報告題目:Function-Driven Divergent and Efficient Synthesis of
Bioactive Molecules
報 告 人 :Mingji Dai 教授
報告時間:2018年5月22日(周二)上午10:00
報告地點:東三樓321會議室
邀 請 人 :吳雪松 教授
報告人簡介:
Mingji Dai grew up in Sichuan Pengzhou and received his B.S. degree from Peking University in 2002. After two years’ research with Professors Zhen Yang and Jiahua Chen in the same university, he went to New York in 2004 and pursued graduate study under the guidance of Professor Samuel J. Danishefsky. After earning his Ph.D. degree in 2009, he took a postdoctoral position in the laboratory of Professor Stuart L. Schreiber at Harvard University and the Broad Institute. In the August of 2012, he began his independent career as an assistant professor in the Chemistry Department of Purdue University.

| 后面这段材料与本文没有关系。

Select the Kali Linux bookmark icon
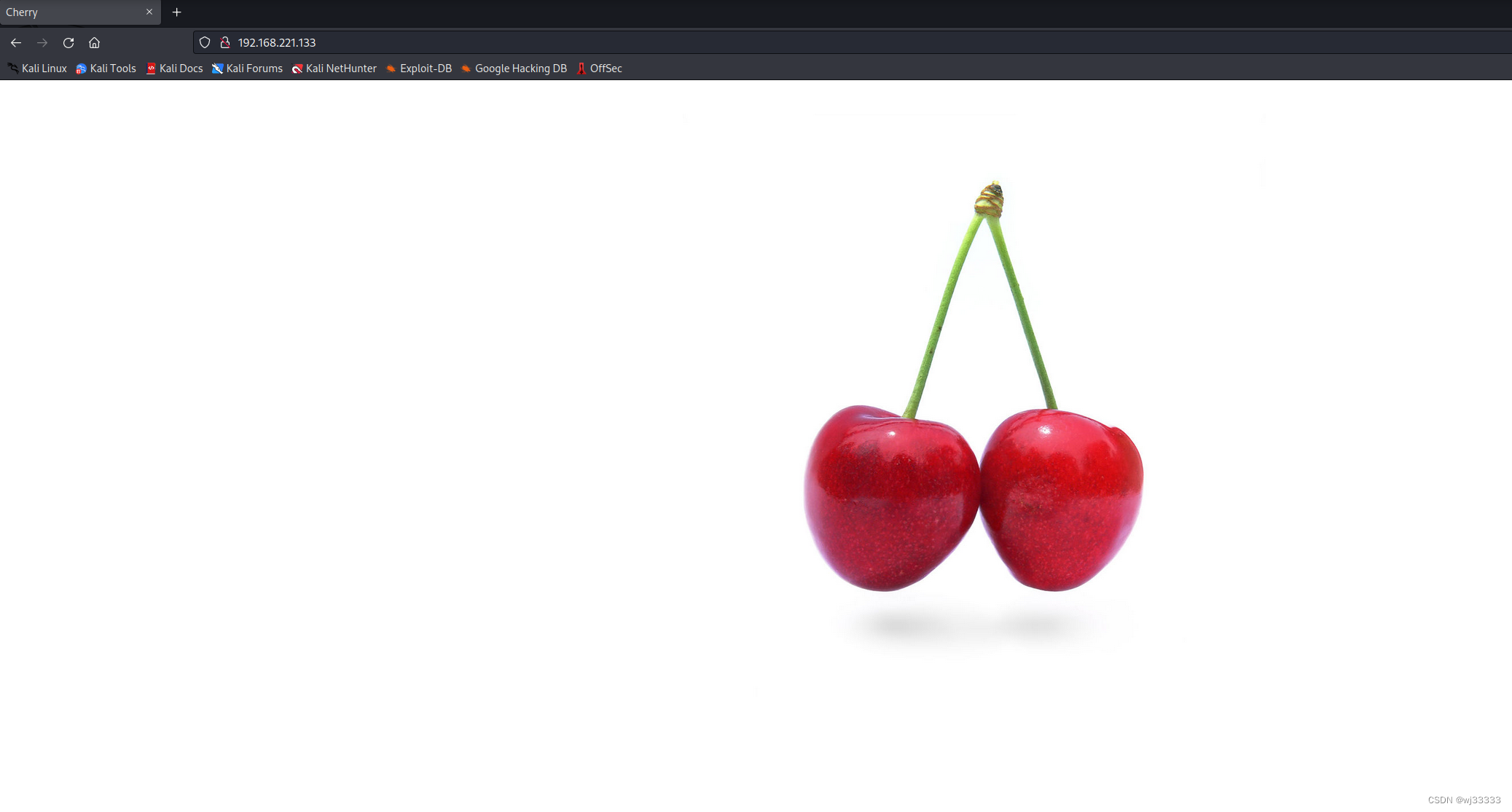 click(12, 68)
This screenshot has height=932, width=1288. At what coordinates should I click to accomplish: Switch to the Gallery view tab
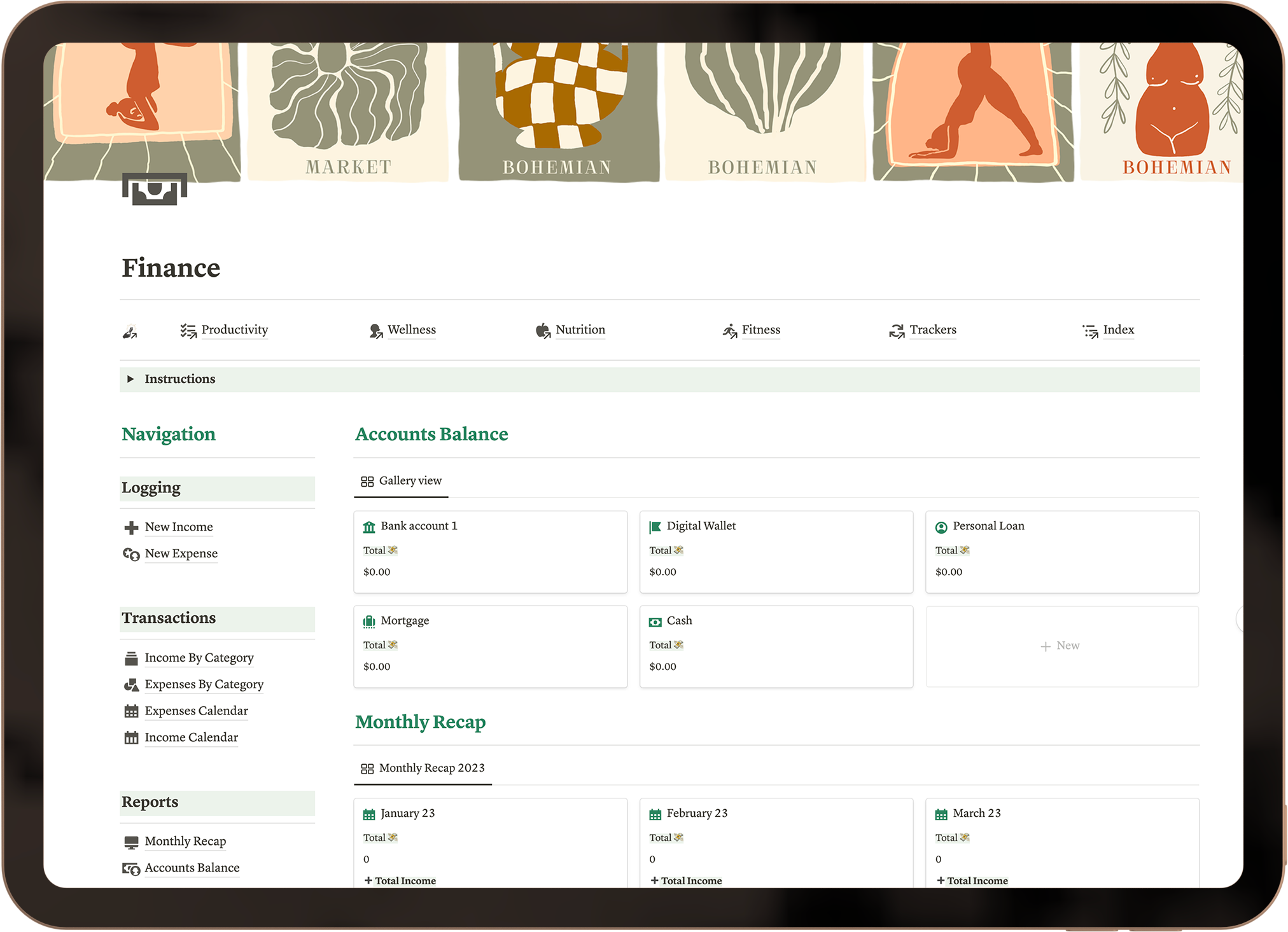click(x=402, y=481)
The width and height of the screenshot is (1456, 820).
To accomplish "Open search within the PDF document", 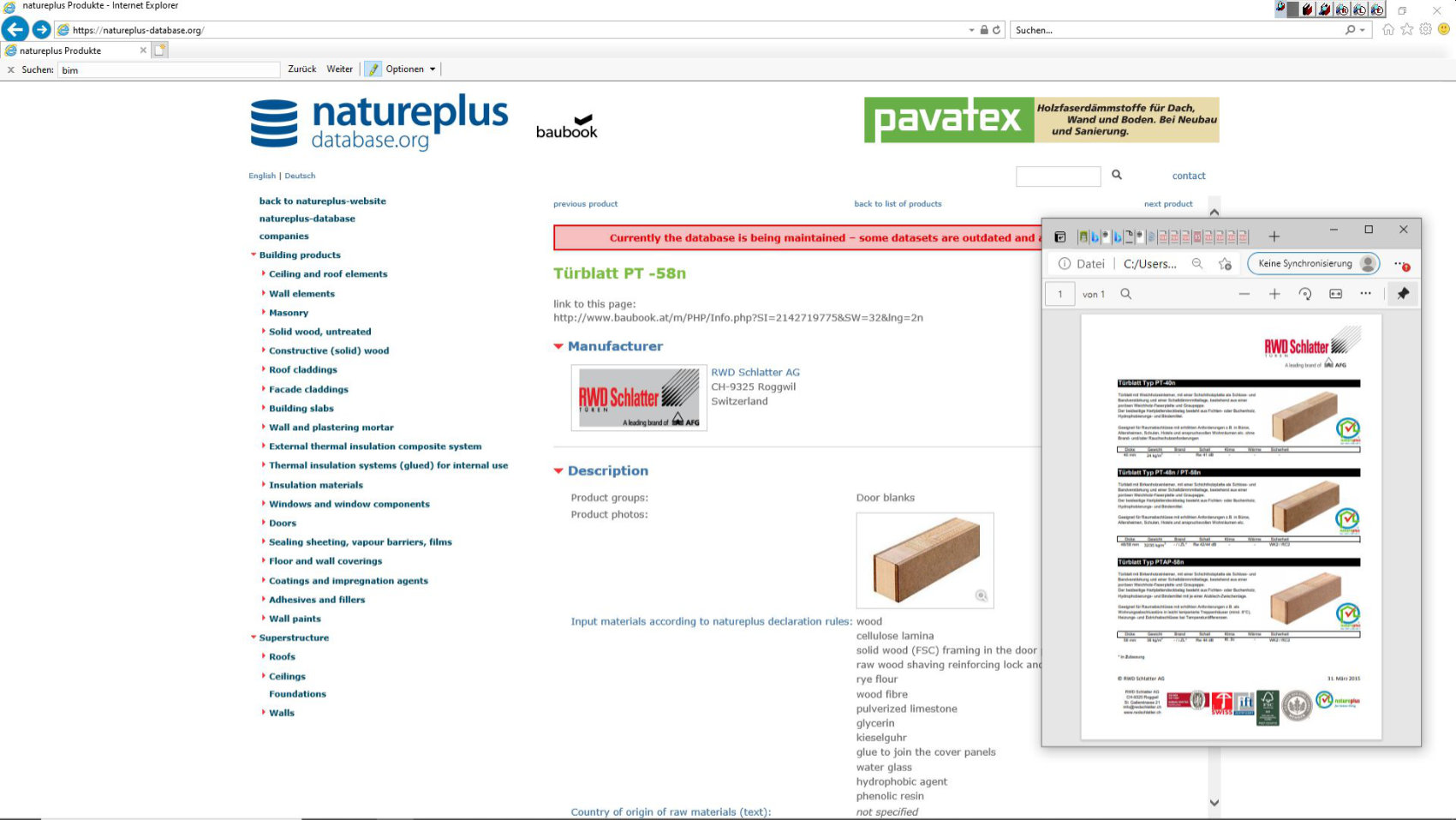I will (1126, 294).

His lab currently focuses on developing new strategies and methodologies for the synthesis of complex natural products and other medicinally and biologically important molecules.
報告簡介:
This talk will highlight elements of our recent efforts in developing novel strategies and methodologies for divergent and efficient synthesis of medicinally important molecules. Particular emphasis will be placed on our research program in developing functional-group-pairing (FGP) strategies for divergent total synthesis of neurologically active alkaloids and tandem catalytic transformations for efficient total synthesis of anticancer macrolides, spirocyclic natural products, and polycyclic diterpenes. Additionally, a novel amphoteric diamination method toward privileged 1,4-diazo heterocycles in medicine will be discussed. Accompanying the synthesis, the corresponding evaluations of the target molecules’ biological function will be discussed as well.